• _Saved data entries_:
○ ○ ○ ○

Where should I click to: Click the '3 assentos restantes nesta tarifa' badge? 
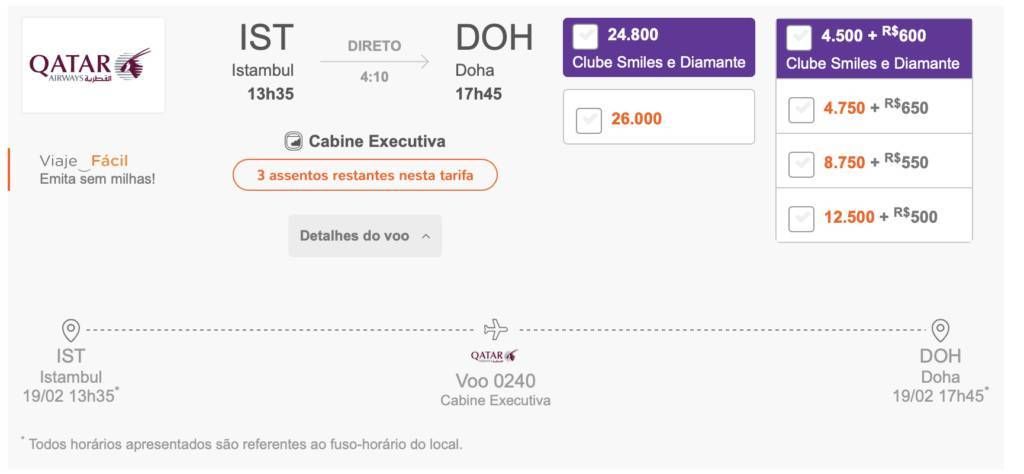point(365,175)
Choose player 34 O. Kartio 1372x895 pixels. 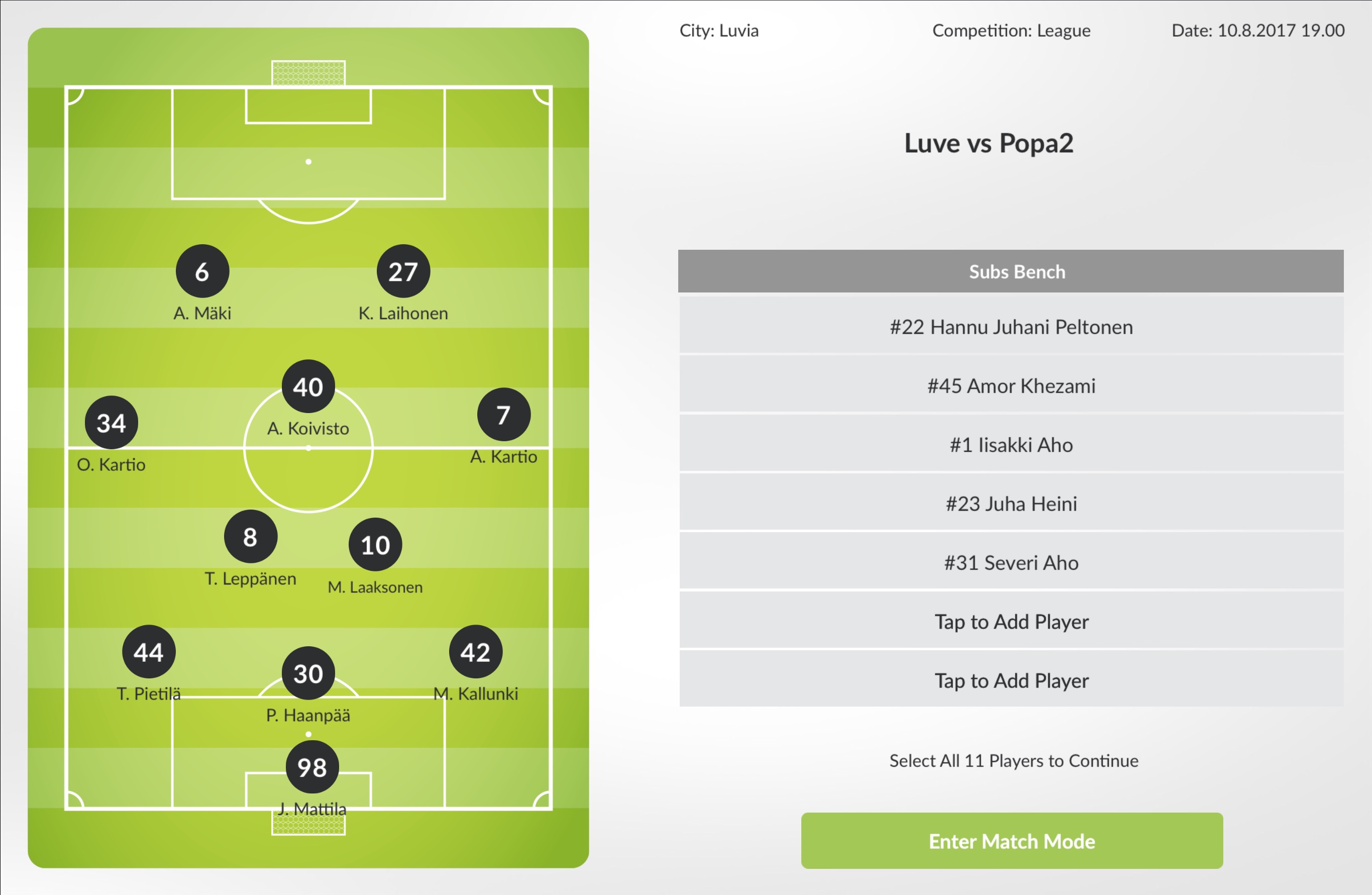(x=111, y=423)
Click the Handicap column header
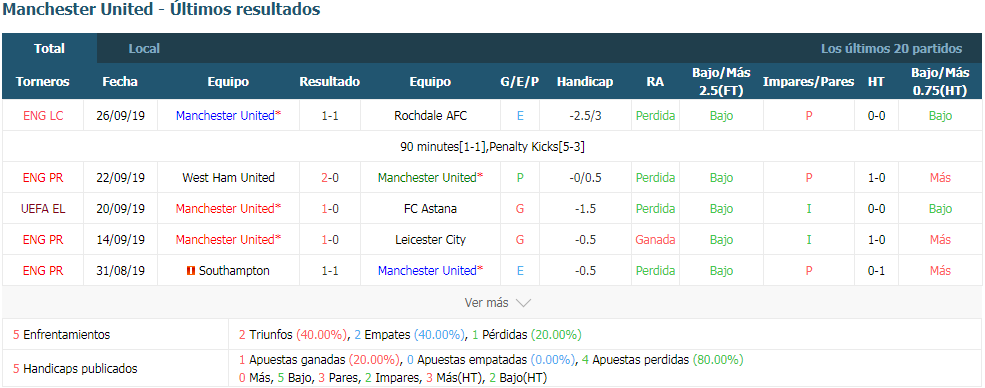985x388 pixels. (x=584, y=82)
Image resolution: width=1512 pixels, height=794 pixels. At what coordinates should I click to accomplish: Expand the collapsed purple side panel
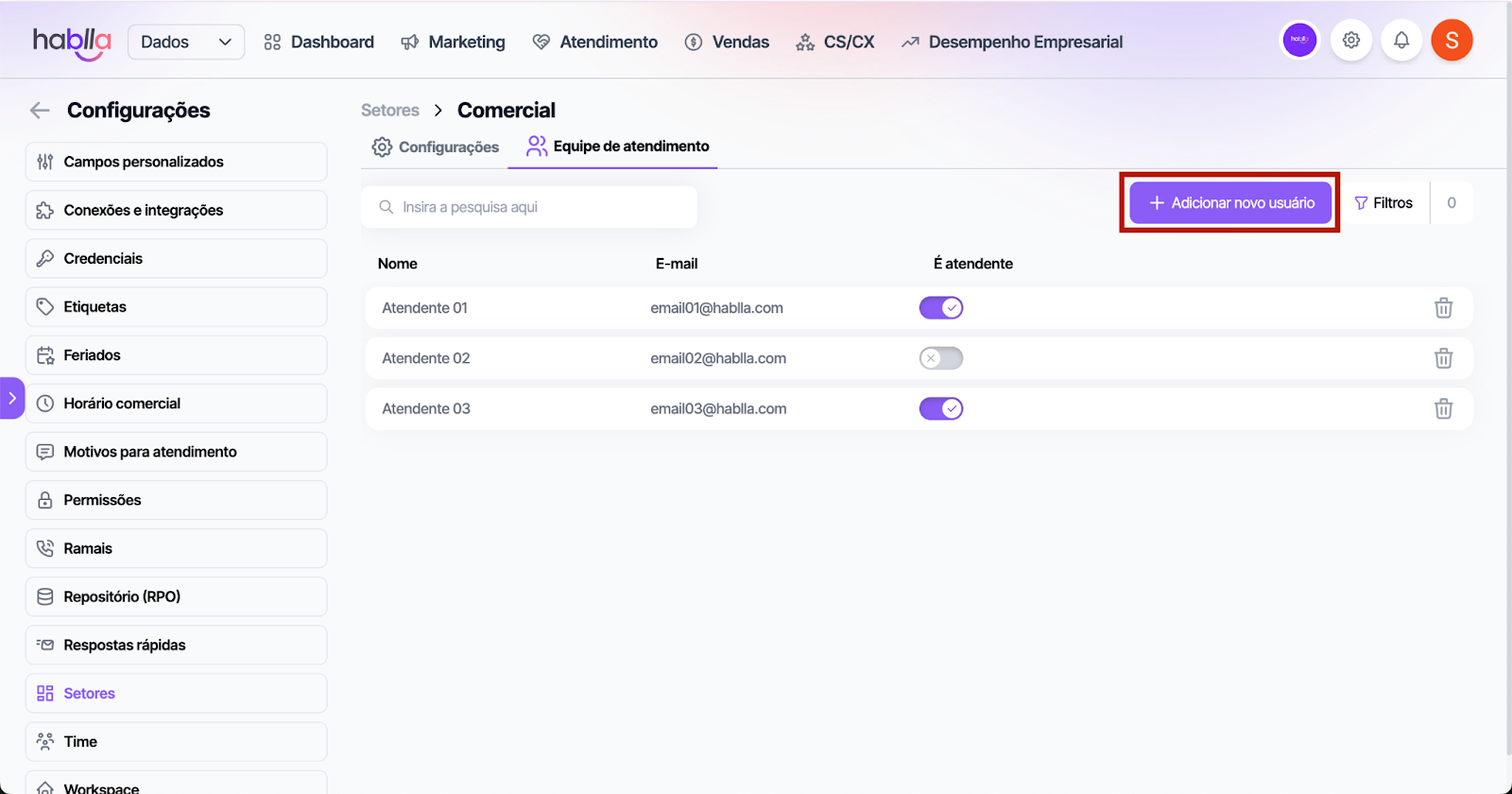pos(11,398)
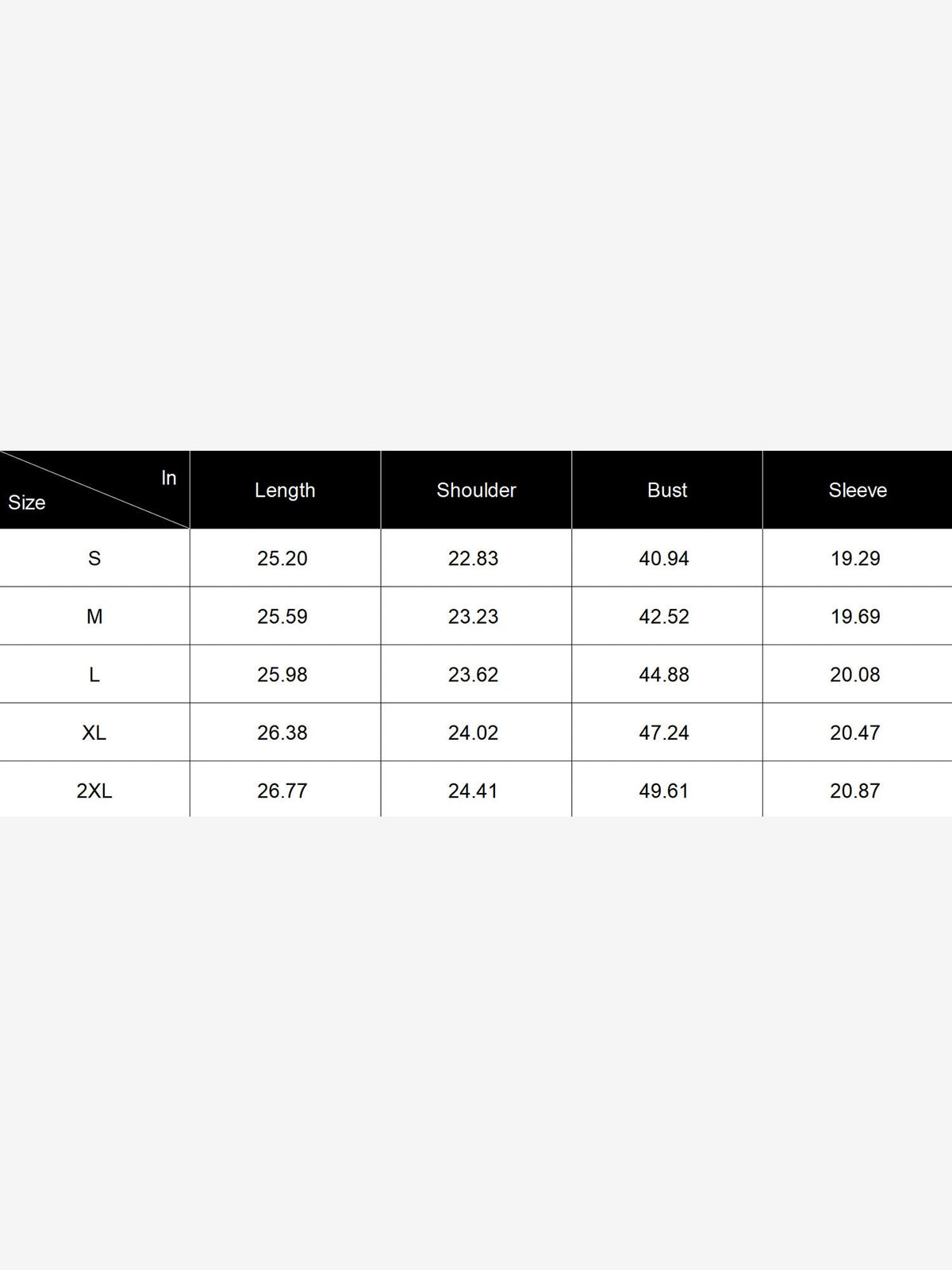Click bust value 49.61 for size 2XL

coord(664,791)
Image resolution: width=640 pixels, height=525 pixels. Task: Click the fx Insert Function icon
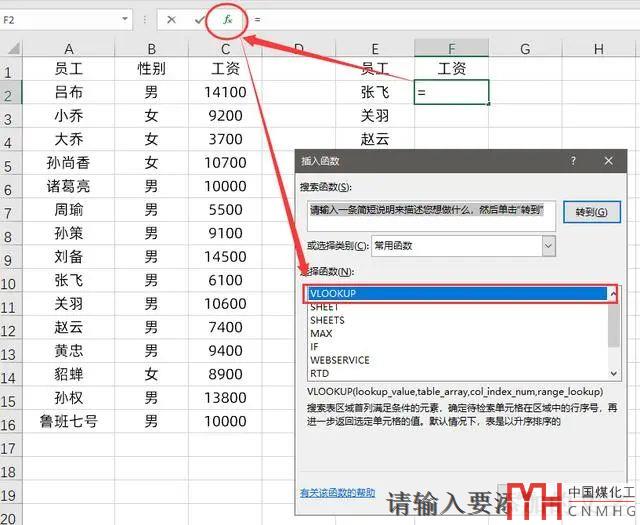pos(227,19)
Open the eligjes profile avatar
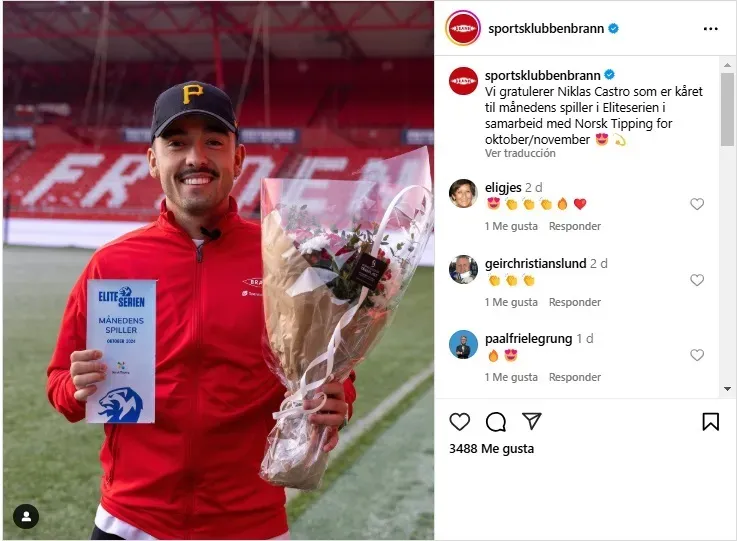 (463, 193)
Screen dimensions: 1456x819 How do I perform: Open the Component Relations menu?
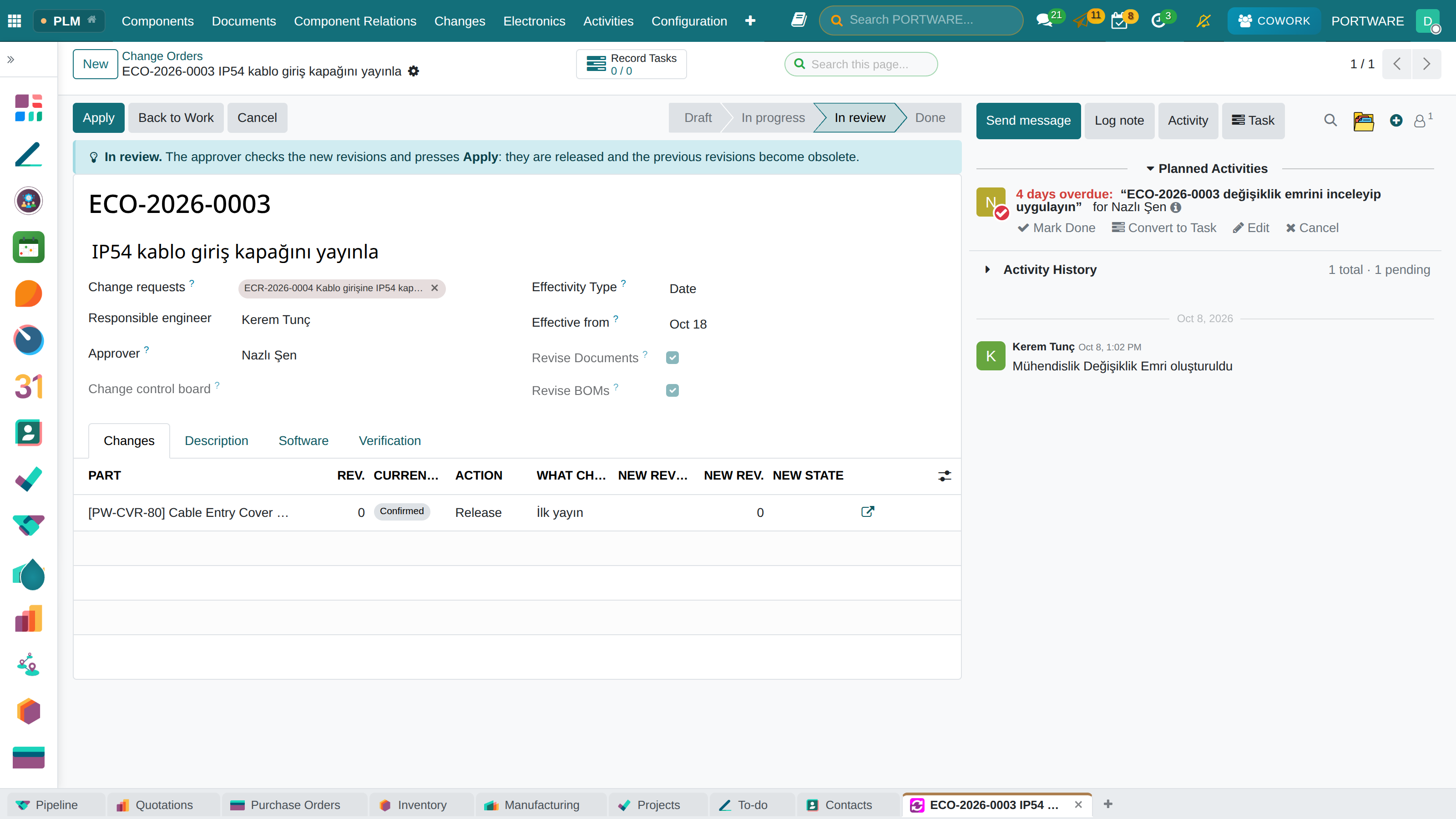(x=355, y=21)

○ ○ ○ ○

• _Exercise brief_: Only the lines from the one containing "Click the Handicap column header" through the final line of the records should be retyped, exactly, with every picture omitted.

• _Result of this task_:
Click the Handicap column header
985x388 pixels. (x=584, y=82)
Image resolution: width=1512 pixels, height=794 pixels. At what coordinates should I click to accomplish: Expand the collapsed purple side panel
pos(11,398)
Click bust value 49.61 for size 2XL

coord(664,791)
Image resolution: width=640 pixels, height=525 pixels. Task: Click the fx Insert Function icon
pos(227,19)
Open the eligjes profile avatar
 (463, 193)
Screen dimensions: 1456x819 How do I perform: Open the Component Relations menu?
(x=355, y=21)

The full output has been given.